Neben der Auswahl des Kakaos kommt dem Conchieren eine herausragende Bedeutung zu. Zudem lassen sich Massen mit mehr als 70 % Kakaoanteil nicht wie „normale“ Schokoladen auf Fünfwalzwerken feinzerkleinern, so dass alternative Verfahren eingesetzt werden müssen. Auf diesem Gebiet arbeiten Fraunhofer IVV und IVLV mit Tests im Technikum, vorwettbewerblichen Produktionsversuchen sowie Bewertung der Produkte anhand von Aromaanalytik, gekoppelt an die human-sensorische Bewertung.
Bei der Herstellung üblicher Bitterschokolade wird die Mischung aus Kakaomasse und Zucker auf Fünfwalzwerken zu einem feinen Walzgut vermahlen. Alle Partikel müssen unter 20 µm zerkleinert werden, um ein sandiges Mundgefühl zu vermeiden. Das kontrollierte Mahlen auf Walzwerken liefert eine ideale Korngrößenverteilung. Die Partikel agglomerieren allerdings durch den Walzendruck. In den Agglomeraten ist Kakaobutter eingeschlossen, wodurch das Walzgut eine trockene Konsistenz aufweist. Dieses noch ausdruckslos süß schmeckende Walzgut wird in eine Conche mit einigen Tonnen Füllmenge eingebracht und dort über viele Stunden mechanisch und thermisch bearbeitet.
Nach dem Aufbrechen der Agglomerate und der Freisetzung der gebundenen Kakaobutter entsteht beim Conchieren eine zähe, pastöse Masse, die nur mit hohen Scherkräften bewegt werden kann. Erst jetzt entwickelt sich das gewünschte homogene und intensive Schokoladenaroma. Gegen Ende des Conchierens wird flüssige Kakaobutter zugegeben, um eine fein fließend Masse zu erhalten.

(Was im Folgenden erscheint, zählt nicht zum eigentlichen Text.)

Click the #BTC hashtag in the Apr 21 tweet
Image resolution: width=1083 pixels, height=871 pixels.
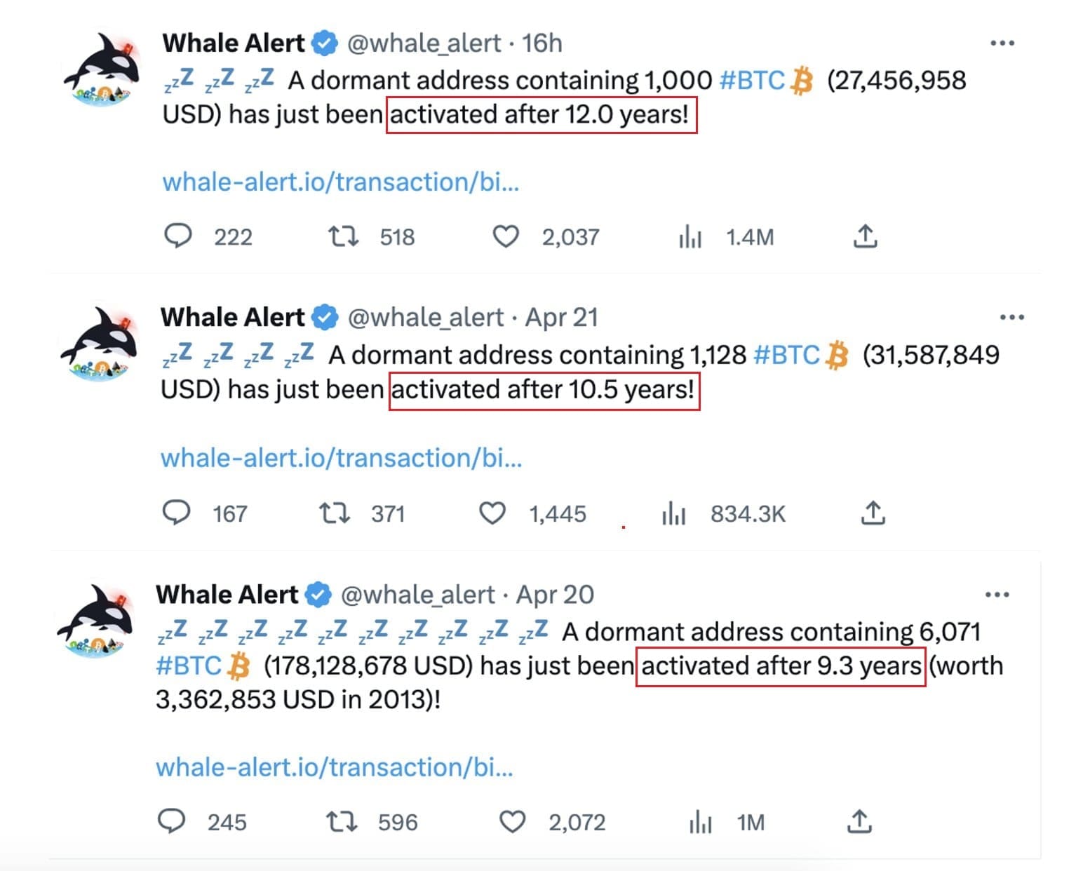point(786,355)
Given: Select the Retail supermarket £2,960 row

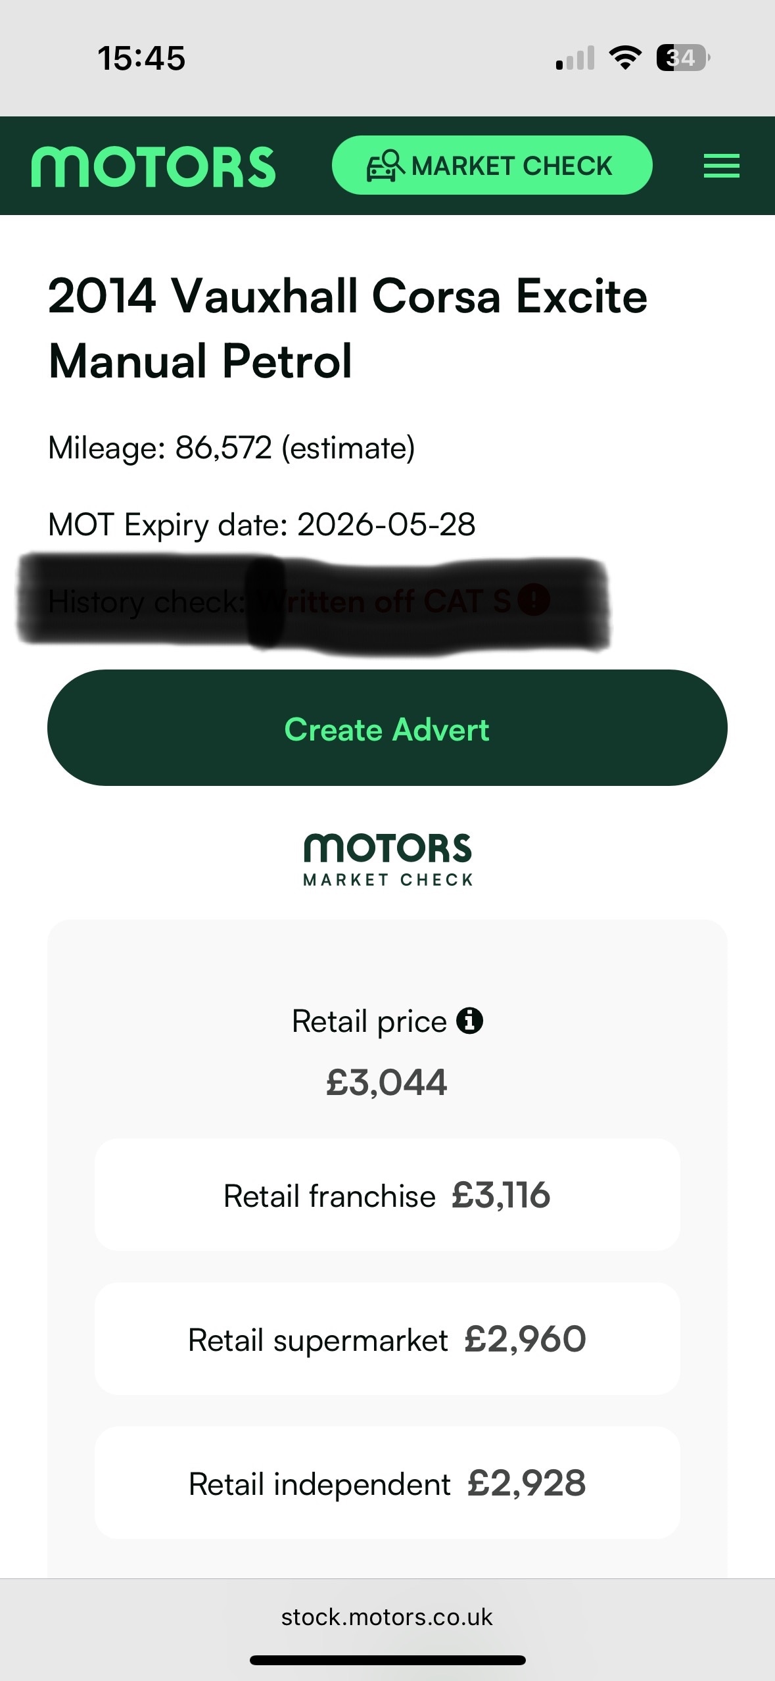Looking at the screenshot, I should pyautogui.click(x=387, y=1340).
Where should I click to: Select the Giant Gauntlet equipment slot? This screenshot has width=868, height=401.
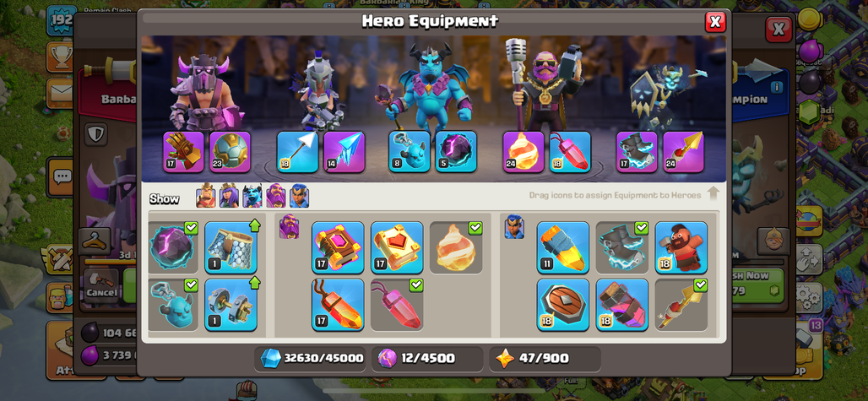[x=183, y=152]
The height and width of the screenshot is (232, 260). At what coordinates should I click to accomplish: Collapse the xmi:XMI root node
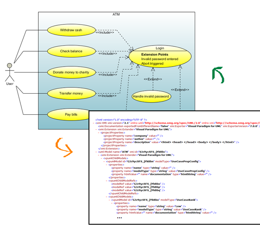pyautogui.click(x=94, y=122)
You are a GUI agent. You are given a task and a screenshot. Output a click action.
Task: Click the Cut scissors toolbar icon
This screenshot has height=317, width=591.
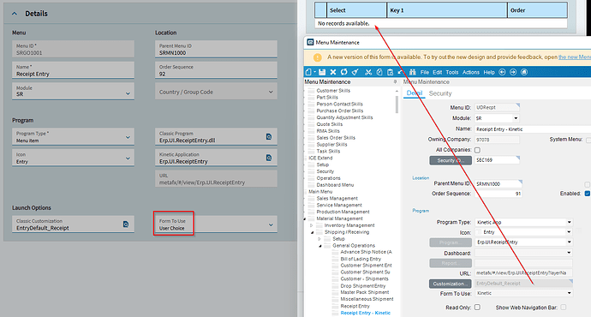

Durch die Scherleistung in der Conche entwickelt sich das harmonische, intensive Schokoladenaroma. Heute ist bekannt, dass in diesem Stadium Kakaoaroma an den Zuckeroberflächen adsorbiert wird, so dass letztlich alle Partikel aromatisiert werden und die Süße des Zuckers in den Hintergrund tritt. Die Aromadiffusion beim Conchieren wurde am Fraunhofer IVV erstmals analytisch nachgewiesen. Dabei war die Schwierigkeit, nicht nur die Aromastoffe im Spurenbereich zu messen, sondern auch ihre lokale Verteilung in der Masse zu verfolgen. Mit zunehmender Conchierzeit und Energieeintrag verfeinert sich der Schokoladengeschmack – er wird intensiver und anhaltender. Offenbar werden beim Conchieren auch zunehmend Aromastoffe aus dem Inneren der Kakaopartikel an die Oberfläche gepresst und über die Oberflächen verteilt. Die jeweilige Dauer des Conchierens bleibt das Geheimnis der Firmen, aber Premiumschokoladen werden stets viele Stunden unter hohem Energieeintrag in der Conche bewegt.

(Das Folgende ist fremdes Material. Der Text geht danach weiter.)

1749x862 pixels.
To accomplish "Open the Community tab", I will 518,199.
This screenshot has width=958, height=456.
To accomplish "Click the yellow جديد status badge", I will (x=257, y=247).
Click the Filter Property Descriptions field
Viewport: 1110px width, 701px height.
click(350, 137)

Da Kakaomasse etwa 54 % Kakaobutter enthält, bewirkt ein hoher Kakaoanteil in der Schokolade nicht nur eine Zuckerreduktion, sondern auch eine Steigerung des Fettgehalts. Dies bringt rheologische Schwierigkeiten auf dem Walzwerk mit sich.
„Normale“ Bitterschokolade enthält beispielsweise 35 % Kakaomasse, 52 % Zucker, 12,5 % Kakaobutter und 0,5 % Lecithin: In diesem Fall enthielte die Walzmischung aus Kakaomasse und Zucker 21,7 % Fett. Schokolade mit 70 % Kakaoanteil setzt sich aus 60 % Kakaomasse, 29,5 % Zucker, 10 % Kakaobutter sowie 0,5 % Lecithin zusammen, und die Walzmischung enthielte hier 36,2 % Fett. Mischungen mit mehr als 32 % Fett sind jedoch zu flüssig für das Fünfwalzwerk und müssen auf anderen Wegen verarbeitet werden.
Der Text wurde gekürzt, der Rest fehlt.